→ **INSTRUCTIONS**
a) Reproduce, word for word, the passage of the blog post about the family's genetic testing that runs from "Saturday, April 8, 2017" up to and including "for this disease.".
b) Pick up the blog post about the family's genetic testing where it stops, and keep writing it.

Saturday, April 8, 2017

First the Famine

Nearly two months we go without any direction or follow up from our doctors and now, my phone won't stop ringing.

And...in keeping with my usual response, I feel relieved, scared, stupid, anxious and all sorts of everything.

Today, our Hematologist called a couple of times.  I missed the call both times because I was out on a job site.  It wasn't until late afternoon when I was able to call him back.  He has been a busy man.

He had a conference call with Dr. Giri at the NIH.  He had a conference call with Dr. Ghadir at Texas Children's, and a conference call with Dr. Shimamura at Boston Children's.  Those doctors brought up with Adenosine Deaminase Deficiency 2 and feel that it would be prudent to do the genetic testing for that rare disease.  The only problem is, there is only one doctor at one lab who as the ability to test for this disease.

So...our doctor had a conference call with him, Dr. Hershfield from Duke University.  Dr. Shami suggested I read this doctors website so I did.  He's the guy we want if Shelbie has ADA.  Man, he has spent his entire career studying the biochemical mechanisms of the immune system.  He said he would be willing to test the kids in his lab.

Dr. Shimamura has offered to start the whole genome testing on our family in her lab at Harvard.  The advantage to using her lab is that she runs our blood herself.  At NIH we are in a que and still waiting. She is also going to proceed with more mitochondrial deficiency testing.

I trust Dr. Shami completely.  I honestly don't know how he had so much time to give us.  I am humbled by his efforts.  I asked him what his thoughts were after talking to all these doctors and he agrees that the Adenosine Deaminase is a possibility and we should move ahead on that.  He is perplexed and worried about the brain situation that keeps coming up.

So, the plan is that the first week in May, we will go down to Huntsman and they will draw blood and get everything Boston and Duke need to begin the testing and then we wait...  The boys will do additional testing with our Immunologist at the U while we are down there.

→ **STUDY MATERIAL**
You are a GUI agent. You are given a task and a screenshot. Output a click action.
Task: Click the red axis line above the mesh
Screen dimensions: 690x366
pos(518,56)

==

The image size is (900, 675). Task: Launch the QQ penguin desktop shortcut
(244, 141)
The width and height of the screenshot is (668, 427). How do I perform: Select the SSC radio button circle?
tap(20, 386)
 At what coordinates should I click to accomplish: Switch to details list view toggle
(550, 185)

→ **ANSWERS TO THE TASKS**
a)
Saturday, April 8, 2017

First the Famine

Nearly two months we go without any direction or follow up from our doctors and now, my phone won't stop ringing.

And...in keeping with my usual response, I feel relieved, scared, stupid, anxious and all sorts of everything.

Today, our Hematologist called a couple of times.  I missed the call both times because I was out on a job site.  It wasn't until late afternoon when I was able to call him back.  He has been a busy man.

He had a conference call with Dr. Giri at the NIH.  He had a conference call with Dr. Ghadir at Texas Children's, and a conference call with Dr. Shimamura at Boston Children's.  Those doctors brought up with Adenosine Deaminase Deficiency 2 and feel that it would be prudent to do the genetic testing for that rare disease.  The only problem is, there is only one doctor at one lab who as the ability to test for this disease.

b)
I feel almost embarrassed.  I have friends in my 'chronic' circle who can't even get one simple test approved.  They even fight to get the attention of any doctor let alone the caliber of scientists we have now.  It's actually hard to believe; rare just like the disease.  These are huge blessings even though answers won't be found immediately because, these things take time.

It's important we find out what is going on with Shelbie.  Tonight, she came home from her friend's graduation and showed me a lump in her leg.  It's nearly the size of a golf ball.  Her body is just filling up with these granulomas and at some point, they are going to be big problems so, we need to find a way to slow the disease process or put it into remission.   I fear that Sam is headed in that same direction since he has one in his lungs and a suspicious tumor in his brain.  Who knows what kind of shape Spencer's brain is in.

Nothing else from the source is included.